── Records shown ──
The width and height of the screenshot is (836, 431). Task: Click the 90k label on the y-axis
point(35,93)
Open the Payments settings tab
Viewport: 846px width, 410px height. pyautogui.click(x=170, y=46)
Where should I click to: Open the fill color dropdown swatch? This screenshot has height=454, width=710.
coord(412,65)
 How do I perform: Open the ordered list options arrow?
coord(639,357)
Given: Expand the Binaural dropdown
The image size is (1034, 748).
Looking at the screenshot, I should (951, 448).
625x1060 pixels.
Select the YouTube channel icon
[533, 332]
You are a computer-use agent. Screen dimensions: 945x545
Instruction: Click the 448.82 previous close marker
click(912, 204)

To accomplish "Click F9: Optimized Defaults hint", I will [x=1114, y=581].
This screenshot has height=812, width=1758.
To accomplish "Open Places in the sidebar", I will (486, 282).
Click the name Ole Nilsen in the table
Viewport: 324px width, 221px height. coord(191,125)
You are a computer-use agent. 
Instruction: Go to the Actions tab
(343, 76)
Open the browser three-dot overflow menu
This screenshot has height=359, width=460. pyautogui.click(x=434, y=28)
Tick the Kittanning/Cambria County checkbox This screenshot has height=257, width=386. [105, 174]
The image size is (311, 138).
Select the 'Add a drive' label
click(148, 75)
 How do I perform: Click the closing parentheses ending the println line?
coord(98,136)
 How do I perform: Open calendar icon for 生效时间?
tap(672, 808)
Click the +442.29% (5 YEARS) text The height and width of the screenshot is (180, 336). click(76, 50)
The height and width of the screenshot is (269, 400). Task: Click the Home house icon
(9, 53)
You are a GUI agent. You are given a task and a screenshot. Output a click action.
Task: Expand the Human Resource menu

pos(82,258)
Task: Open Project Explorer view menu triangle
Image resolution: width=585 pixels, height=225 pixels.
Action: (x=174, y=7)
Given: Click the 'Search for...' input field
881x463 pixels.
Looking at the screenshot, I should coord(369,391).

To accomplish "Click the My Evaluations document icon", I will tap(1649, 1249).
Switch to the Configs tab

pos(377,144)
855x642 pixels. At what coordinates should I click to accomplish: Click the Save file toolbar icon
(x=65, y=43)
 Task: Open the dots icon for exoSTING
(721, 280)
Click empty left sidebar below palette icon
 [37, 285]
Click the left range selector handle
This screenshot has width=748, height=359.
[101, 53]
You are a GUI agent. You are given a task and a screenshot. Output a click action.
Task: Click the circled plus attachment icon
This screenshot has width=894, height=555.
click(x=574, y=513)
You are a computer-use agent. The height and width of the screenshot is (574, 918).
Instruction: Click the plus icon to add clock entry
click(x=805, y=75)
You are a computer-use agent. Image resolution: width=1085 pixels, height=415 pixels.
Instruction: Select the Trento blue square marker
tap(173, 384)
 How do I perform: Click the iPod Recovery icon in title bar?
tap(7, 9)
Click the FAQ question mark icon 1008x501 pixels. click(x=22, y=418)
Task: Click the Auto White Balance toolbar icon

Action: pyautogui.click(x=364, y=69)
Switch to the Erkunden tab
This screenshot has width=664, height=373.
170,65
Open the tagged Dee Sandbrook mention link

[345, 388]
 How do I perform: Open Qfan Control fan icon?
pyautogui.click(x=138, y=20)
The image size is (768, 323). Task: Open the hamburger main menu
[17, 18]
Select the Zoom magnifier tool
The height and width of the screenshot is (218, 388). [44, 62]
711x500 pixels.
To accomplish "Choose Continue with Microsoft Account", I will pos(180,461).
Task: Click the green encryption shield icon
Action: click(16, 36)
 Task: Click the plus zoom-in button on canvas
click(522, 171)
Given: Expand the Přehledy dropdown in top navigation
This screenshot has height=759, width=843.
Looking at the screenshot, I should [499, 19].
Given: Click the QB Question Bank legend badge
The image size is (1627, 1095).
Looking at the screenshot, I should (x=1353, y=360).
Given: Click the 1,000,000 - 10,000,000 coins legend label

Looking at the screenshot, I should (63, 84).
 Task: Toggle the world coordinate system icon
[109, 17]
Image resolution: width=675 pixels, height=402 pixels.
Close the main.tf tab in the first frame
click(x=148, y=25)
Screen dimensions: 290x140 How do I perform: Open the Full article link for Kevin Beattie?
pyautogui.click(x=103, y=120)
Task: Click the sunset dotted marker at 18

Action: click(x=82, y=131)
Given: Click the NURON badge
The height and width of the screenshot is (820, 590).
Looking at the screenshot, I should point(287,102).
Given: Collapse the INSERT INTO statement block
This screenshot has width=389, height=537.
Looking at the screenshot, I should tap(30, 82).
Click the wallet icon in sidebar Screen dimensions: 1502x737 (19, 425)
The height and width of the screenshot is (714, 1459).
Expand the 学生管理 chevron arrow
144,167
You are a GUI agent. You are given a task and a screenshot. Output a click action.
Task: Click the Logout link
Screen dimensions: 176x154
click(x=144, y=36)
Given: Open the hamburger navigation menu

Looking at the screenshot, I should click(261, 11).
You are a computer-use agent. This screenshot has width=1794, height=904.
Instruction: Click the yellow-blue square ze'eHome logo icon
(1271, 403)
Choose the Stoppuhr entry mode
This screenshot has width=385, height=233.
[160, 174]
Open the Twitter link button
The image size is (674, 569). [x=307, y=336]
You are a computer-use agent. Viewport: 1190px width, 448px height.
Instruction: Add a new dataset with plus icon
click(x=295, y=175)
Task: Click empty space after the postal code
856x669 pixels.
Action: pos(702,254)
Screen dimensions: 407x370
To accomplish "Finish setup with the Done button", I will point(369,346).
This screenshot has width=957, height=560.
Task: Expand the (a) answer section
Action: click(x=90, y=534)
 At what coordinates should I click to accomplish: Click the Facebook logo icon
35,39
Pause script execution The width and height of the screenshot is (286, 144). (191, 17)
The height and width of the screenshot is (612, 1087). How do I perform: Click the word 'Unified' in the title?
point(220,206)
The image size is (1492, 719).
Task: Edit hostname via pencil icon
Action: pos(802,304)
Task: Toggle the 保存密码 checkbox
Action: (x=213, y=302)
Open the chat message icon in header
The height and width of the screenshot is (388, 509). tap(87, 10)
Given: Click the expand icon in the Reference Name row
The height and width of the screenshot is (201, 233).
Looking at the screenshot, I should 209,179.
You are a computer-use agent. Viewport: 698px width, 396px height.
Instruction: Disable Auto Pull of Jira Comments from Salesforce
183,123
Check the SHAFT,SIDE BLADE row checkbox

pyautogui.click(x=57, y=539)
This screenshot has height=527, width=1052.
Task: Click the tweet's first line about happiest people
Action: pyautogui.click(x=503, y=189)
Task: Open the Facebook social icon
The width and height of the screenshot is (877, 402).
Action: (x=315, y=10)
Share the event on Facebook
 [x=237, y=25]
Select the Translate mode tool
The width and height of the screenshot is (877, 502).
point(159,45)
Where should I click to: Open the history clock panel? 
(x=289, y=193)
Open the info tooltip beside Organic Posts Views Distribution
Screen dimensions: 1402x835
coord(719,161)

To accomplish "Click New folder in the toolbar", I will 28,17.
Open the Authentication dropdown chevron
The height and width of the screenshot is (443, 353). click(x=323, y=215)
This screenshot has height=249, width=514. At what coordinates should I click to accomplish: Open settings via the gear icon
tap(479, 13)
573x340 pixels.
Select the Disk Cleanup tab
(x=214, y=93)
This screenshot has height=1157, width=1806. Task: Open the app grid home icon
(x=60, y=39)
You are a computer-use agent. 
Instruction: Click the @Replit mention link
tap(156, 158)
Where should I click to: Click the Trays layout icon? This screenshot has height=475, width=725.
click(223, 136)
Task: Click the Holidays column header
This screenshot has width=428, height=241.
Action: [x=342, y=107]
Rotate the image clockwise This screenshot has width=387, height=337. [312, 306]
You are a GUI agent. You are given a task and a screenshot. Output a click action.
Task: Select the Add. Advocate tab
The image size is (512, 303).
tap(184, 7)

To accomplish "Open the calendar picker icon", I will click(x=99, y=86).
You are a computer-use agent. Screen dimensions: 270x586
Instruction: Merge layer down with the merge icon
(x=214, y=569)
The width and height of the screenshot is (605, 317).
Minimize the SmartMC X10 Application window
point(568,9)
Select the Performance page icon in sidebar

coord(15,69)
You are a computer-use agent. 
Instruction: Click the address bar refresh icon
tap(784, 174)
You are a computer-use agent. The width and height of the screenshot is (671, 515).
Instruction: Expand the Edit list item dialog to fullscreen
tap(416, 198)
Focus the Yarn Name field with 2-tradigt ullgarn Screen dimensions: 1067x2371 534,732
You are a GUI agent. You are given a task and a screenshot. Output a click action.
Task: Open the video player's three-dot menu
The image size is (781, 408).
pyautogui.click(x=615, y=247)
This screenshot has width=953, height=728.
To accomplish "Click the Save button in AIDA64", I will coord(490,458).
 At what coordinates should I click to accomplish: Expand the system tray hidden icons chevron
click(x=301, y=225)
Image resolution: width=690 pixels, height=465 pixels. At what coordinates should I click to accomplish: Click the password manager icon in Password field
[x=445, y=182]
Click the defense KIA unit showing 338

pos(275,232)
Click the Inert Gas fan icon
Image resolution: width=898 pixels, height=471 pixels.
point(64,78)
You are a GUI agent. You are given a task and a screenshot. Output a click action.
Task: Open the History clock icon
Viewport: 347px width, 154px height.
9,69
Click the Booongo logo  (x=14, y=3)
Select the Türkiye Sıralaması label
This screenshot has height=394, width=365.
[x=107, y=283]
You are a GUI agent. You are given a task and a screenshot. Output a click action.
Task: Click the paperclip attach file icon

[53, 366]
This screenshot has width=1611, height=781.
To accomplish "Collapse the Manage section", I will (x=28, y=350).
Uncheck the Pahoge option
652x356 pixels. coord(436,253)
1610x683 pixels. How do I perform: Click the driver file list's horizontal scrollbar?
───
Recast the items from the start through the line containing "coord(412,65)" as a numbered list, leaving out any blank lines.

▶ Solution to this exercise:
1. The width and height of the screenshot is (836, 431). Task: Click the 90k label on the y-axis
2. point(35,93)
3. Open the Payments settings tab
4. Viewport: 846px width, 410px height. pyautogui.click(x=170, y=46)
5. Where should I click to: Open the fill color dropdown swatch? This screenshot has height=454, width=710.
6. coord(412,65)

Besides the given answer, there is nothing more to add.